Texas is being transphobic again.

In a letter released Thursday at the request of the state’s governor, the Texas Department of Family and Protective Services called gender affirming for legal minors “child abuse.”

Besides being patently untrue, this claim has little practical basis, as the vast majority of trans minors engage in social transitioning or the use of reversible hormone blockers, not surgery, says The Texas Tribune. But even in the rare cases that trans kids do get surgery, it’s not abuse — it’s gender confirmation.

But that’s not how the Texas government sees it. In the letter, Commissioner Jaime Masters writes, “Genital mutilation of a child through reassignment surgery is child abuse, subject to all rules and procedures pertaining to child abuse. Such mutilation may cause a ‘genuine threat of substantial harm from physical injury to the child.’” 

Comparing gender-affirming surgery to “genital mutilation” is intentionally inflammatory, Andrea Segovia, Transgender Education Network of Texas’ field/policy coordinator, told The Tribune.

“It’s literally the harshest language possible, because he wants a reaction from his side,” she said. “And they can gain supporters in that of like, ‘Oh, that sounds awful. Yeah, we shouldn’t be doing that to our minors.’”

This is only the latest offense in the state’s long crusade against transgender youth. Earlier this year, a bill made it through the Texas Senate that would have defined many kinds of gender-affirming healthcare, not just surgery, as child abuse. It died in the House, but the bill reflects the precarious state of trans youths’ rights in Texas.

LGBTQ+ groups in Texas have condemned the letters for blatant fearmongering and transphobia.

“The language used in Gov. Abbott’s letter to Texas DFPS and in the DFPS response is offensive to our community and has nothing to do with the reality of life-saving affirming healthcare practices for transgender people, further illustrating that politicians and government appointees should focus on governing actual emergencies and not fictitious ones,” Ricardo Martinez, CEO of Equality Texas, said in a statement.

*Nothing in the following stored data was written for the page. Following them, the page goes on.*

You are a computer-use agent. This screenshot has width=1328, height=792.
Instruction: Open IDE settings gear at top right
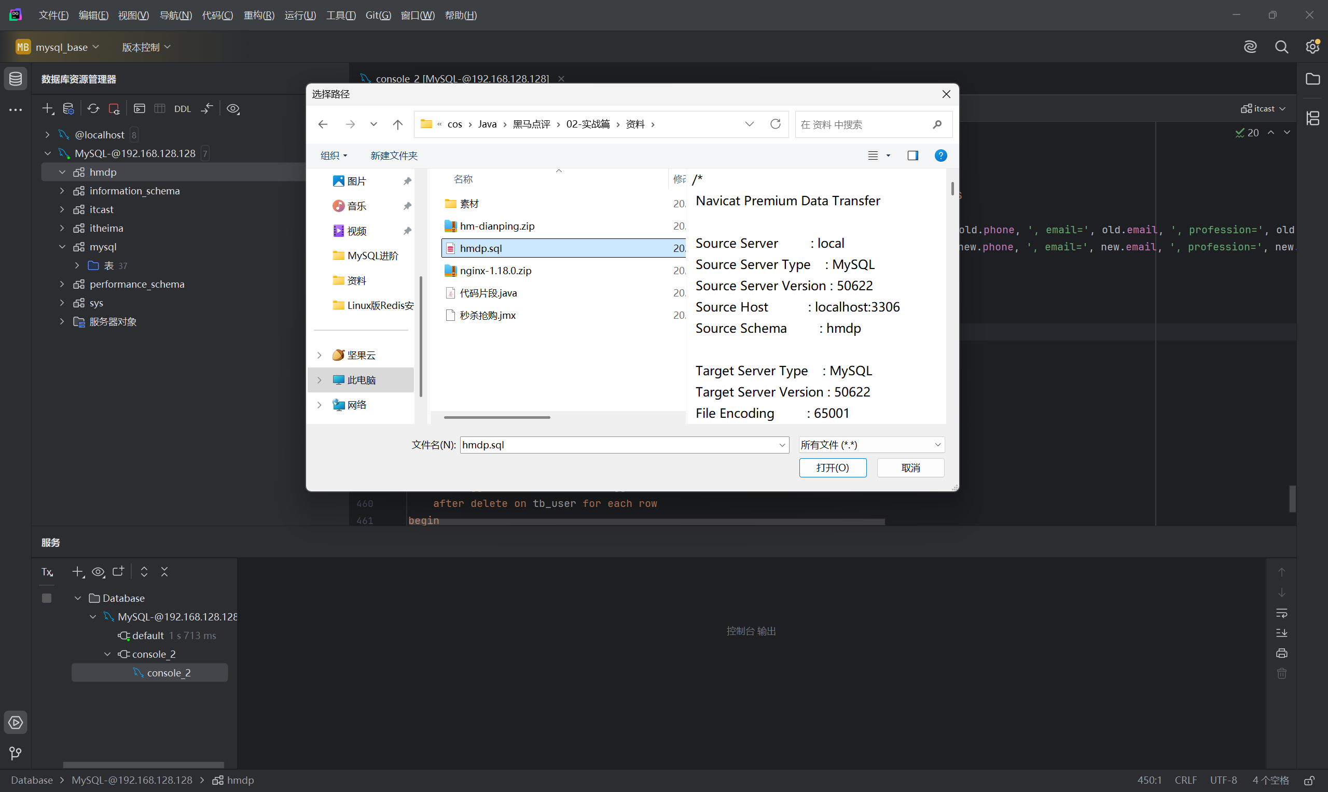pos(1313,46)
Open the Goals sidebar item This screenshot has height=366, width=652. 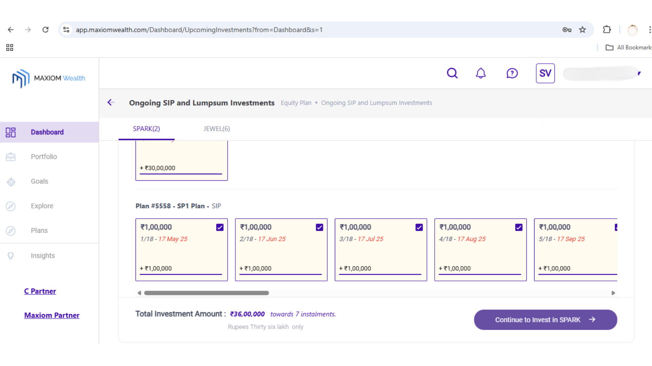pyautogui.click(x=39, y=181)
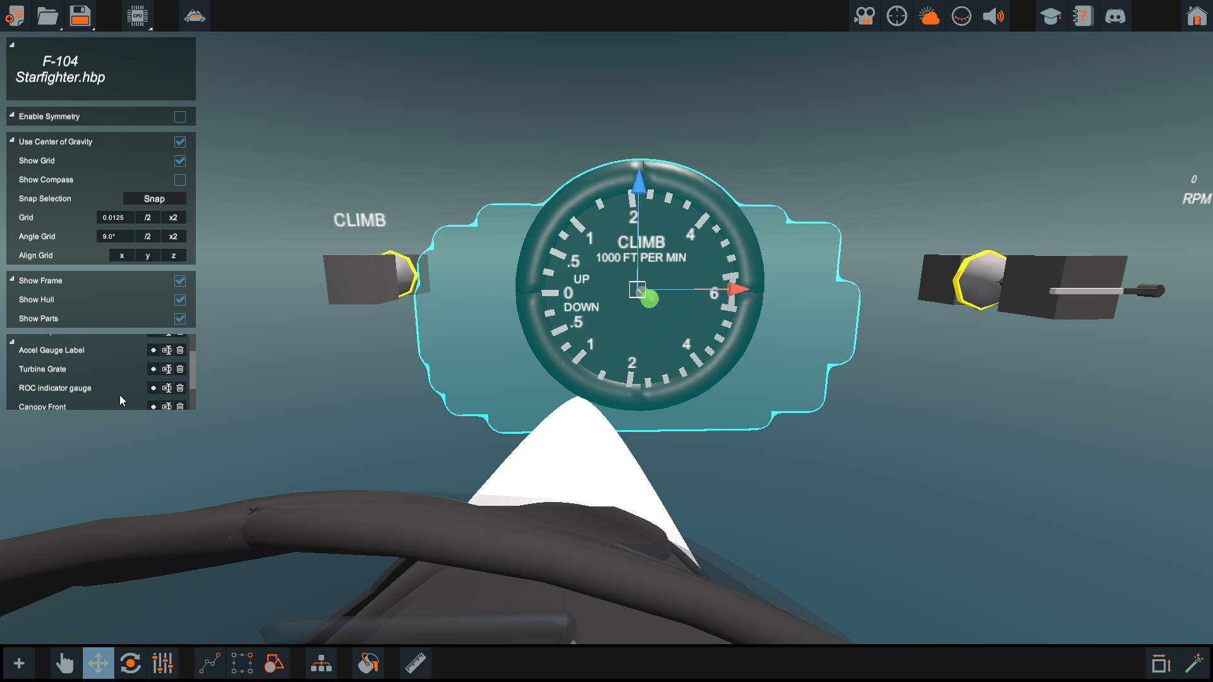The width and height of the screenshot is (1213, 682).
Task: Open the Discord icon link
Action: (1115, 16)
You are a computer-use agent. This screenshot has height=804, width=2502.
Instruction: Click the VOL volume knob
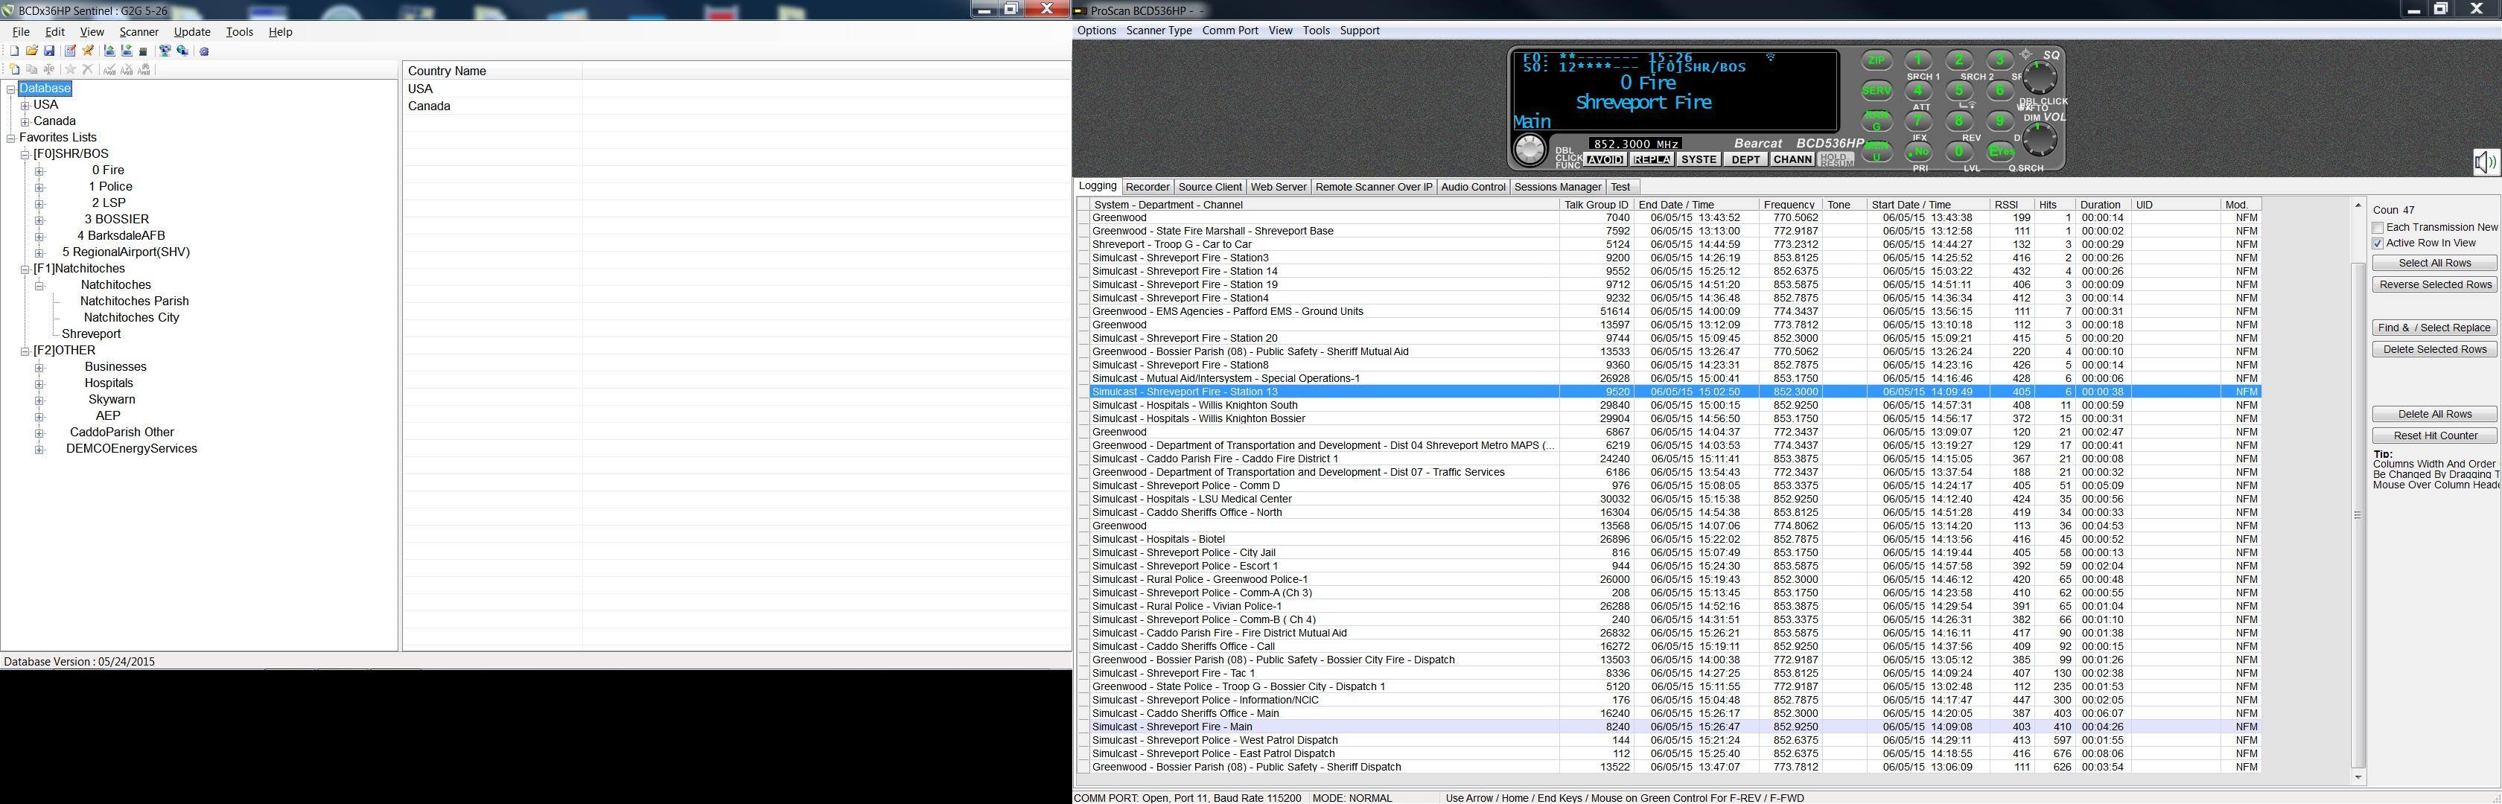pyautogui.click(x=2040, y=140)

The healthcare community is similarly concerned that such laws would prevent them from providing the care trans kids need. 

“The most important message is that trans kids are kids,” said Seth Kaplan, president of the Texas Pediatric Society. “They deserve to have the same healthcare that all kids have, which is evidence-based healthcare that serves to promote their growth and development to help them become healthy, fully functioning adults.”